In order to support these use cases, TensorFlow has MirroredStrategy, TPUStrategy, MultiWorkerMirroredStrategy, ParameterServerStrategy, CentralStorageStrategy, as well as other strategies available. The next section explains which of these are supported in which scenarios in TensorFlow. Here is a quick overview:

Training API MirroredStrategy TPUStrategy MultiWorkerMirroredStrategy CentralStorageStrategy ParameterServerStrategy
Keras Model.fit Supported Supported Supported Experimental support Experimental support
Custom training loop Supported Supported Supported Experimental support Experimental support
Estimator API Limited Support Not supported Limited Support Limited Support Limited Support

MirroredStrategy

tf.distribute.MirroredStrategy supports synchronous distributed training on multiple GPUs on one machine. It creates one replica per GPU device. Each variable in the model is mirrored across all the replicas. Together, these variables form a single conceptual variable called MirroredVariable. These variables are kept in sync with each other by applying identical updates.

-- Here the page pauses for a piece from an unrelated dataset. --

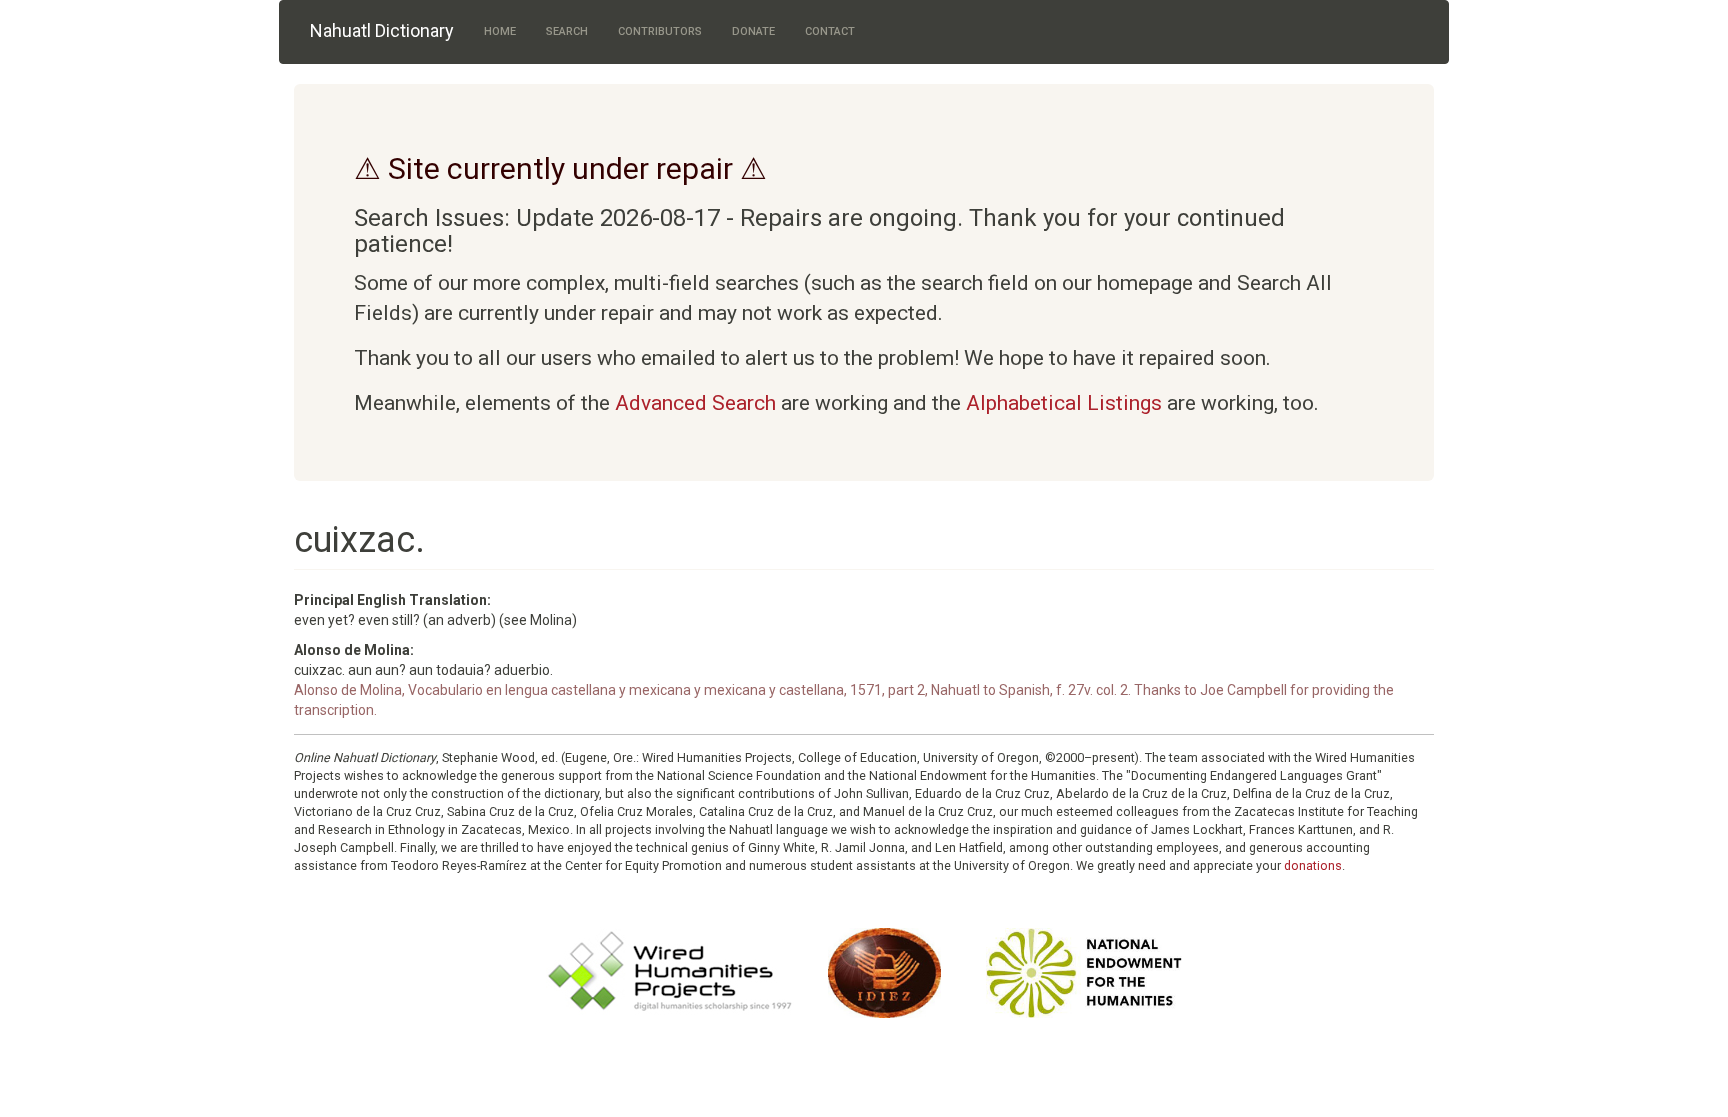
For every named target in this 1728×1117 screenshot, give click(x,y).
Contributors (660, 31)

Efficient all-reduce algorithms are used to communicate the variable updates across the devices. All-reduce aggregates tensors across all the devices by adding them up, and makes them available on each device. It’s a fused algorithm that is very efficient and can reduce the overhead of synchronization significantly. There are many all-reduce algorithms and implementations available, depending on the type of communication available between devices. By default, it uses the NVIDIA Collective Communication Library (NCCL) as the all-reduce implementation. You can choose from a few other options or write your own.

Here is the simplest way of creating MirroredStrategy:

mirrored_strategy = tf.distribute.MirroredStrategy()

This will create a MirroredStrategy instance, which will use all the GPUs that are visible to TensorFlow, and NCCL—as the cross-device communication.

If you wish to use only some of the GPUs on your machine, you can do so like this:

mirrored_strategy = tf.distribute.MirroredStrategy(devices=["/gpu:0", "/gpu:1"])

If you wish to override the cross device communication, you can do so using the cross_device_ops argument by supplying an instance of tf.distribute.CrossDeviceOps. Currently, tf.distribute.HierarchicalCopyAllReduce and tf.distribute.ReductionToOneDevice are two options other than tf.distribute.NcclAllReduce, which is the default.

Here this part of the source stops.